- Directed by: Rodney Gibbons
- Written by: Kurt Wimmer
- Produced by: Tom Berry
- Starring: Rod Steiger Linda Kozlowski
- Cinematography: Ludek Bogner
- Edited by: Robert E. Newton
- Music by: Milan Kymlicka
- Production companies: Allegro Films Image Organization Téléfilm Canada (produced in association with) Westwind
- Distributed by: Academy Entertainment
- Release date: November 3, 1993;
- Running time: 1hr 33min.
- Countries: United States Canada
- Language: English

= The Neighbor (1993 film) =

The Neighbor is a 1993 horror thriller film directed by Rodney Gibbons, starring Rod Steiger, Linda Kozlowski and Ron Lea.

==Plot==
The film is about an aging gynecologist (Rod Steiger) with a "killer instinct" who terrorizes his urban neighbors (Linda Kozlowski and Ron Lea) in a rural community in Burlington, Vermont.

==Cast==
- Rod Steiger as Dr. Myron Hatch
  - Benjamin Shirinian as Young Myron Hatch
- Linda Kozlowski as Mary / Mrs. Hatch
- Ron Lea as John
- Bruce Boa as Bishop
- Jane Wheeler as Dr. Wayburn
- Sean McCann as Lieutenant Crow
- Frances Bay as Aunt Sylvia
- Harry Standjofski as Morrie
- Pauline Little as Rebecca
- Mark Camacho as Bank Manager
- Claire Riley as Dr. Statner
- Linda Singer as Clinic Receptionist
- Philip Spensley as The Pharmacist
- Gordon Masten as City Worker

==Production==
While filming, Steiger commented on his character: "He's a person whose acts are villainous and sad, a sick person. Otherwise, I couldn't play him. I don't know how you do a villain. But I can understand a person having the psychosis". Opining that contemporary films were "all too violent for no reason", he iterated that The Neighbor was a thriller, "not a bloodbath".

□ □ □ □

EXERCISE REQUIREMENTS:
1) Answer these questions using the article on The Neighbor:
(a) Who wrote the film?
(b) Which actor plays Lieutenant Crow?
(c) According to Steiger, what was the film not?
2) Please write the next part of the article on The Neighbor, picking up after its final sentence.
The listing that comes next has no connection to the article on The Neighbor.

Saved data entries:
□ □ □ □

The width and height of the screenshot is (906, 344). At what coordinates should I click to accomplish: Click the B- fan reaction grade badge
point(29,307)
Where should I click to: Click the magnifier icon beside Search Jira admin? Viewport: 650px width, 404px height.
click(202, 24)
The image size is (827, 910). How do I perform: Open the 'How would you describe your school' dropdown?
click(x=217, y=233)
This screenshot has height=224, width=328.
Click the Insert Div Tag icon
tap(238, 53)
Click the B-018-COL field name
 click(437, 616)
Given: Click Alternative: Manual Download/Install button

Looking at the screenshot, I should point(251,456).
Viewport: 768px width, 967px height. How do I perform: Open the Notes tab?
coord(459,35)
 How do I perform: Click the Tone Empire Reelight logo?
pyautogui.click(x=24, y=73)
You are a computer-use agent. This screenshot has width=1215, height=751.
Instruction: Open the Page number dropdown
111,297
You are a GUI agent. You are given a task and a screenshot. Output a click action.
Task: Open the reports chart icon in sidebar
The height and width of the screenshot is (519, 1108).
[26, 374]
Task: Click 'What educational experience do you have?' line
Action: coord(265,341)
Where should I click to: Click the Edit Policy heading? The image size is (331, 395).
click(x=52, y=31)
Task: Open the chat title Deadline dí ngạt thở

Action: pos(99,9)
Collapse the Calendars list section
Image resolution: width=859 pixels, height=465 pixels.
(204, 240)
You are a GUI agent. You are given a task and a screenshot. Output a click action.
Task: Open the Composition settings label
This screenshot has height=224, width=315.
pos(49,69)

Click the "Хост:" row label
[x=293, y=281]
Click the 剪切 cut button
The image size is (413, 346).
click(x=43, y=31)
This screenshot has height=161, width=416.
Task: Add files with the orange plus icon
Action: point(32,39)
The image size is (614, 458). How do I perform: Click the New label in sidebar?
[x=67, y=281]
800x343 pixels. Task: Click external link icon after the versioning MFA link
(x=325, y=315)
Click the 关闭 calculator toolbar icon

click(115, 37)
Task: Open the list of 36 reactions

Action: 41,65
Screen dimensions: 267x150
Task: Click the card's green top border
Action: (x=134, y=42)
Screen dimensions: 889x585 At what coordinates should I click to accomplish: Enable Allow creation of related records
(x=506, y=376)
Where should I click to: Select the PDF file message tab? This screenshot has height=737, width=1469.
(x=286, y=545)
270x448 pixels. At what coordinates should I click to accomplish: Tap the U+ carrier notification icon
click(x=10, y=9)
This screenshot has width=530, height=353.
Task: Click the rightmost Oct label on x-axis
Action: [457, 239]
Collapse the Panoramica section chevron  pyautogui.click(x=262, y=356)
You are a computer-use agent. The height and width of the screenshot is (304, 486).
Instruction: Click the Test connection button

□ □ □ □

WRITTEN RESPONSES:
1)
(a) Kurt Wimmer
(b) Sean McCann
(c) A bloodbath

2)
==Reception==
The film was not well received by critics. Dennis Schwartz considered it to have been one of Steiger's creepiest roles, believing that the poor script had rendered the role awkward and "mildly entertaining in the sense that Steiger is asked to carry the film and hams it up". "Despite slick production values and some clever Hitchcockian touches, there is little to distinguish The Neighbor from formulaic made-for-TV fare", writes Cavett Binion for Allmovie, giving 3 of 5 stars. Rod Steiger's performance has been described as "decent", though the movie is "extremely predictable". In the Canadian press, the film was described as "an unpleasant Canadian effort" which for "some obscure reason ... made a brief pit stop in theatres last month before heading for video".